The task
Word for word, please copy the line containing "You are a computer-use" and all lines after it in the entries below, and only those, leaving every picture out.

Study material
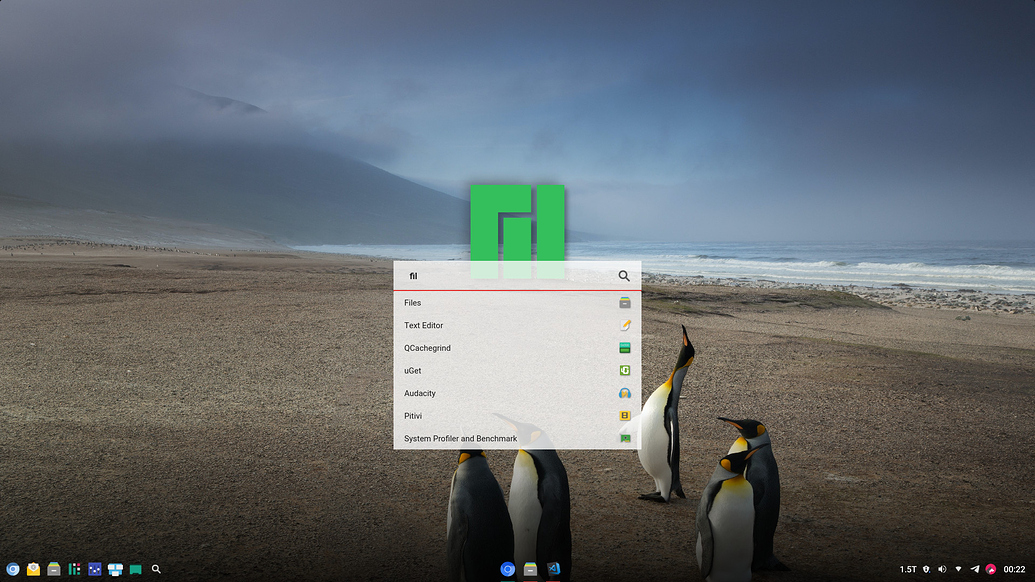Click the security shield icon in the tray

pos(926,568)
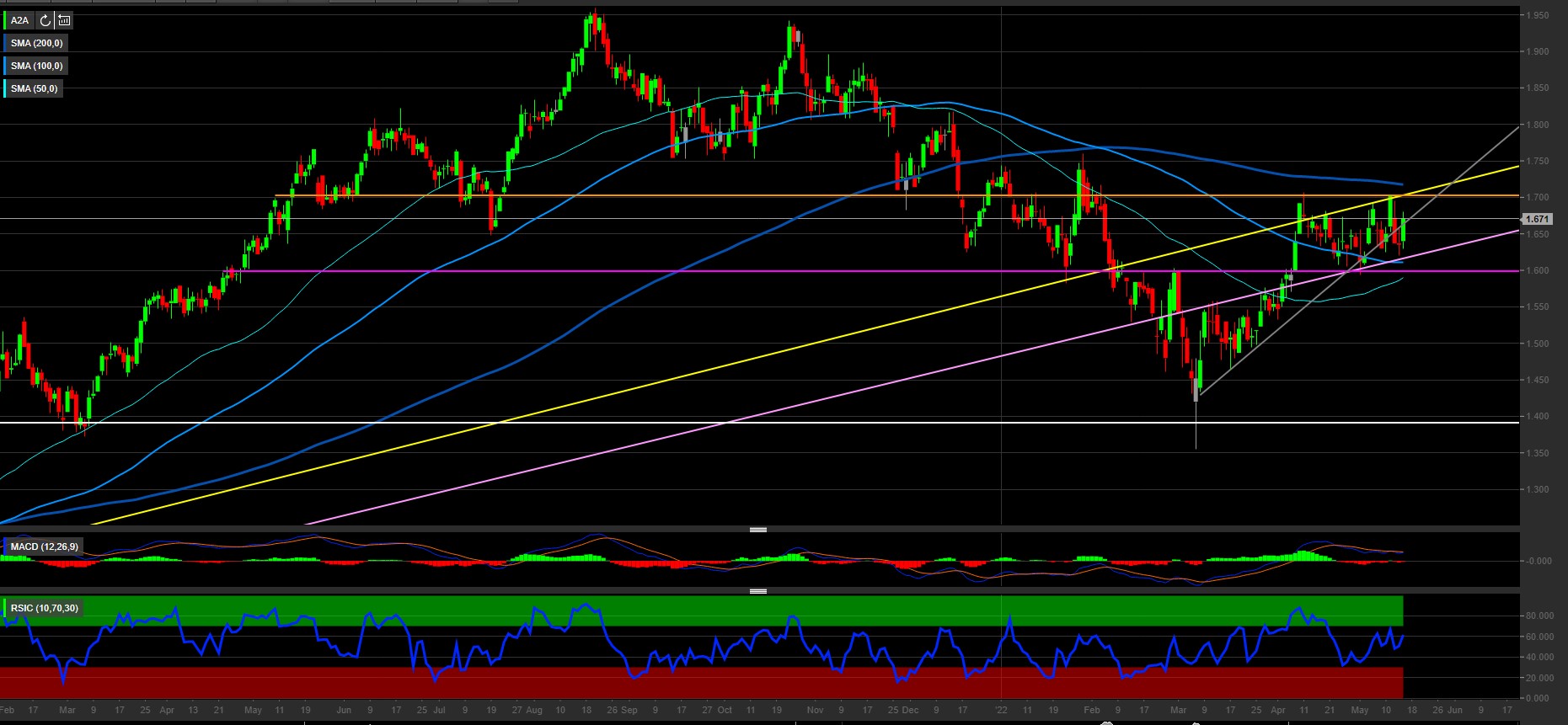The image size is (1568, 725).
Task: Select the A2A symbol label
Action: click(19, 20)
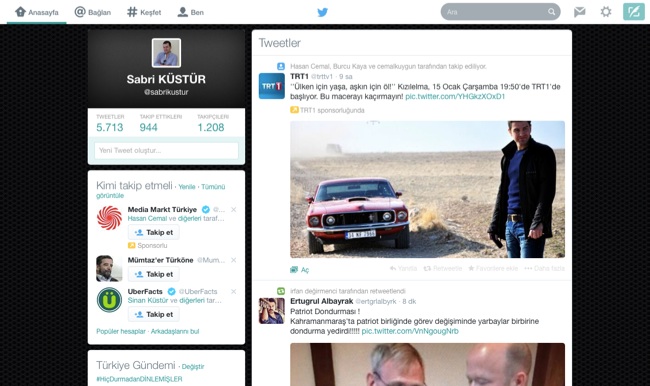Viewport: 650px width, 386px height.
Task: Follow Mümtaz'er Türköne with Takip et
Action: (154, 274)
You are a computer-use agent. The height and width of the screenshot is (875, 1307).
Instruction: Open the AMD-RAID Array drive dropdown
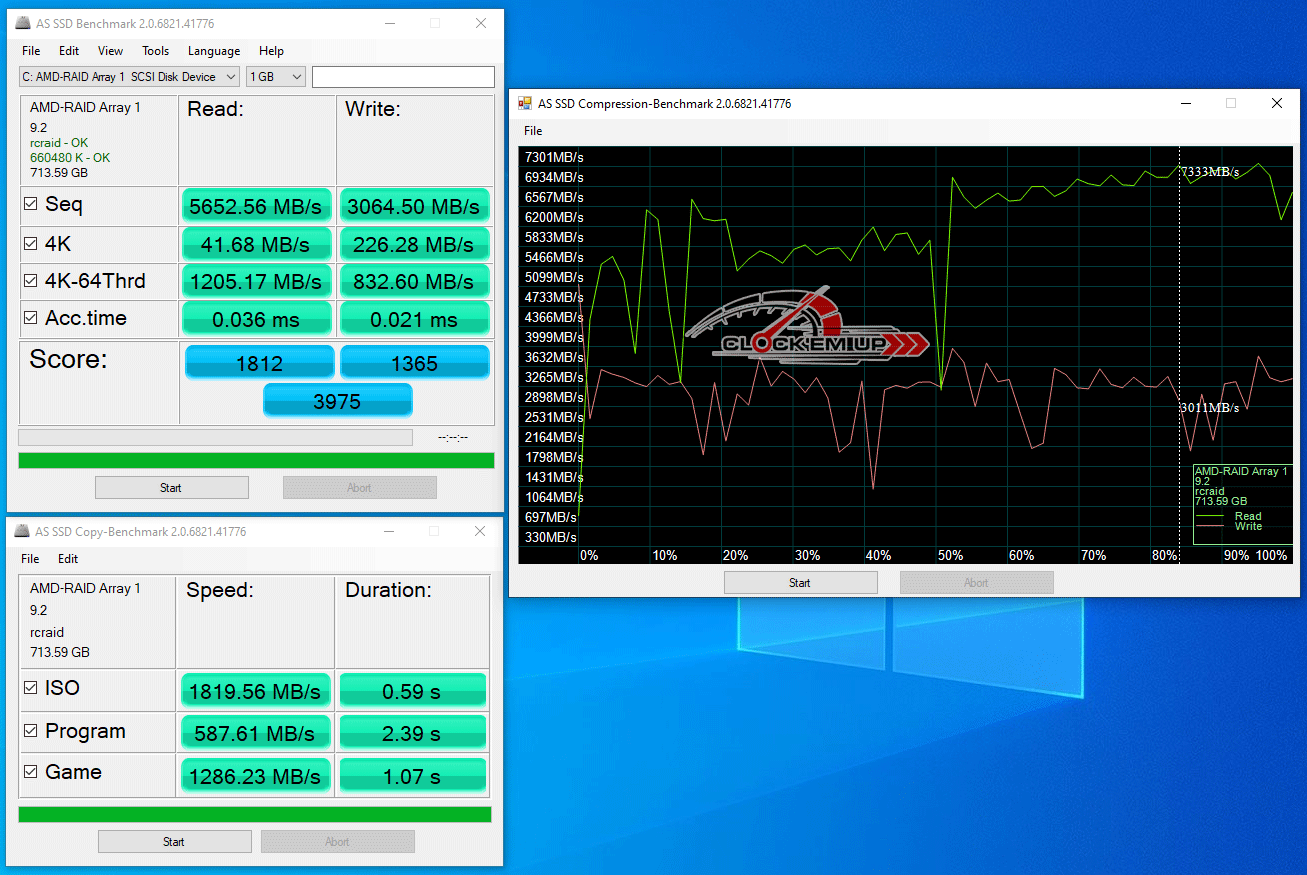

Your solution
You are a computer-use agent. The height and width of the screenshot is (875, 1307).
Instruction: Open the AMD-RAID Array drive dropdown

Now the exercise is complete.